**Your task**
Line by line, please look for the word "agent" in the following records, then copy each line you find it in.

**Extracted records**
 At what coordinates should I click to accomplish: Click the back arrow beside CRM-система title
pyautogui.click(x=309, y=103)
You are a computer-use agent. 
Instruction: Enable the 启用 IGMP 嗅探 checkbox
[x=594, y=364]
* * *
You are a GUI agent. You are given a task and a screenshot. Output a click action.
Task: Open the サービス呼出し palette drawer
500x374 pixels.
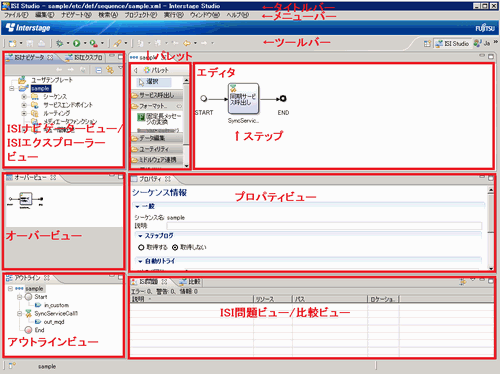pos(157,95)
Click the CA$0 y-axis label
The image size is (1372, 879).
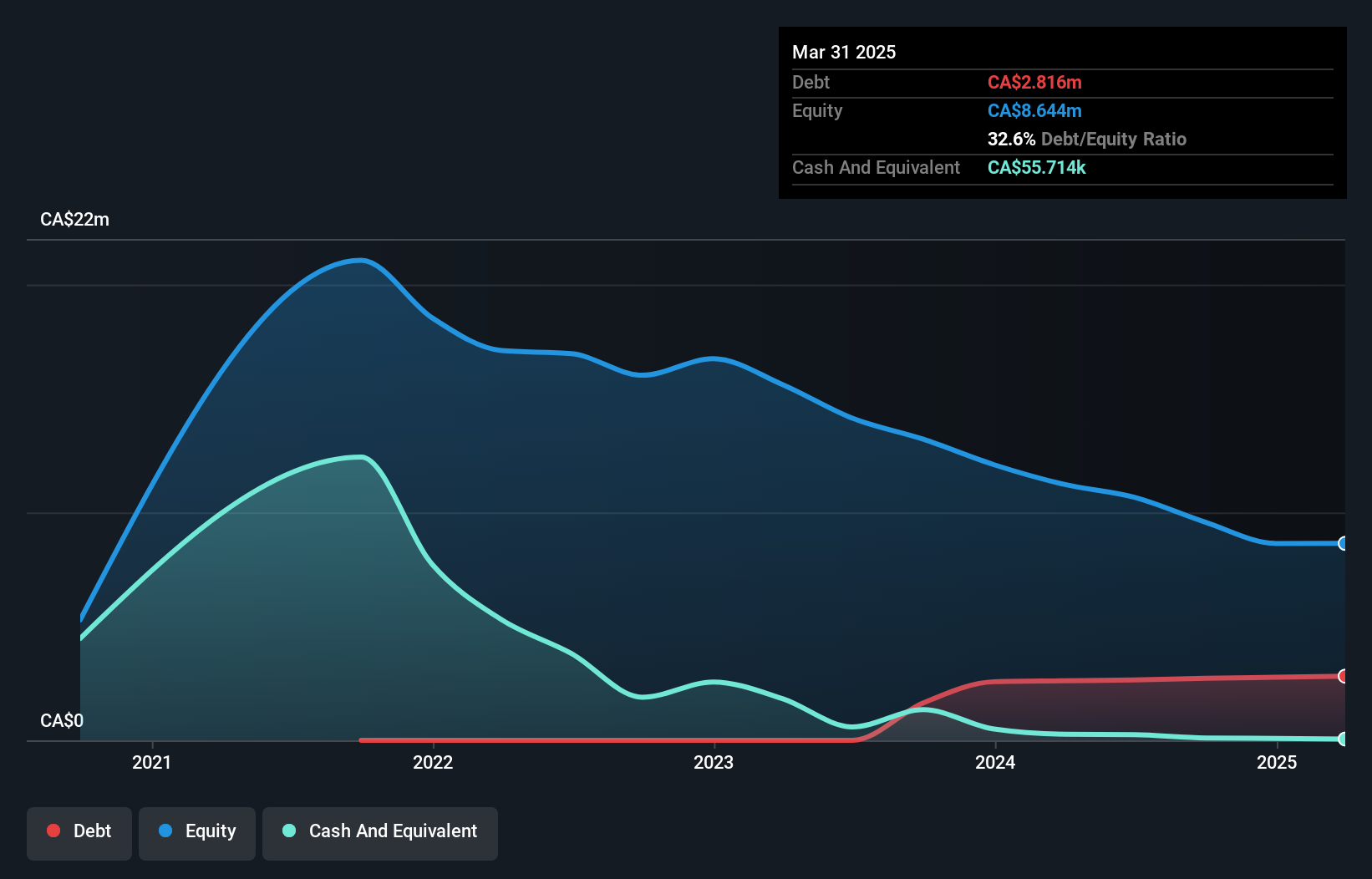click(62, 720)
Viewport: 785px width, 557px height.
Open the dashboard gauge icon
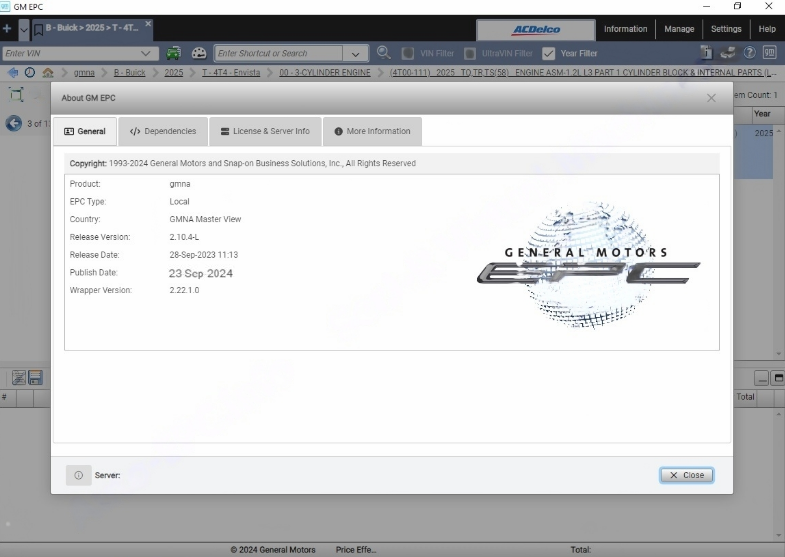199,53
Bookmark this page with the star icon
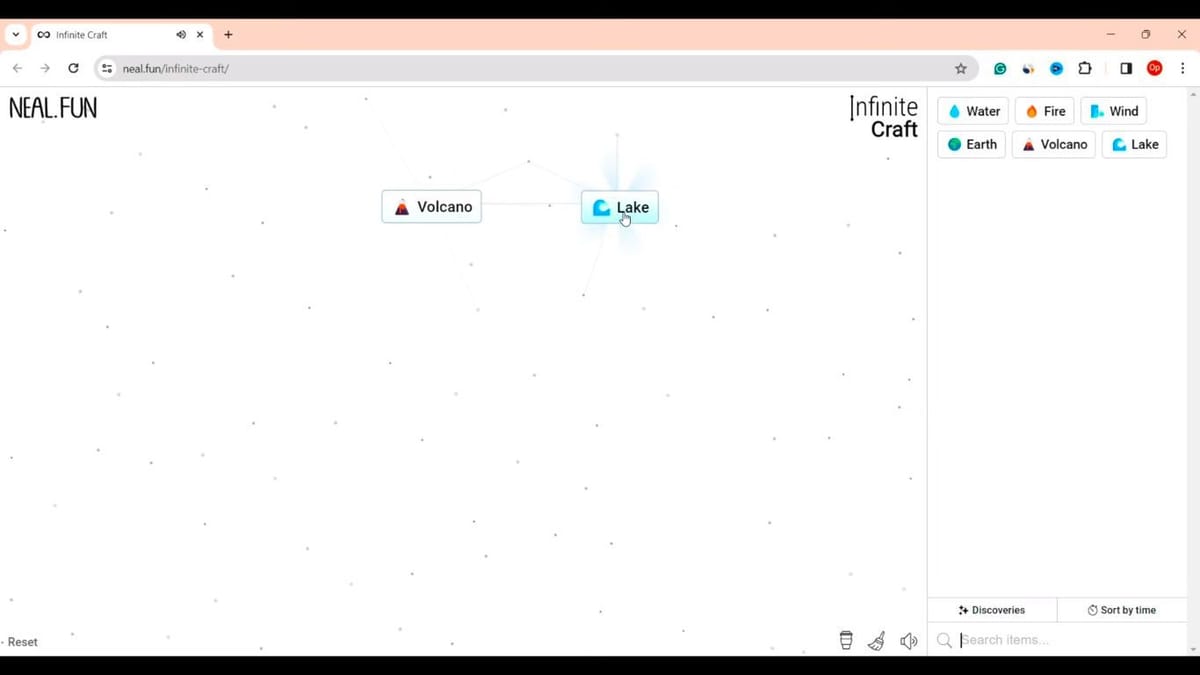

**Written solution**
You are a computer-use agent. 
You are a GUI agent. You are given a task and a screenshot. Output a click action.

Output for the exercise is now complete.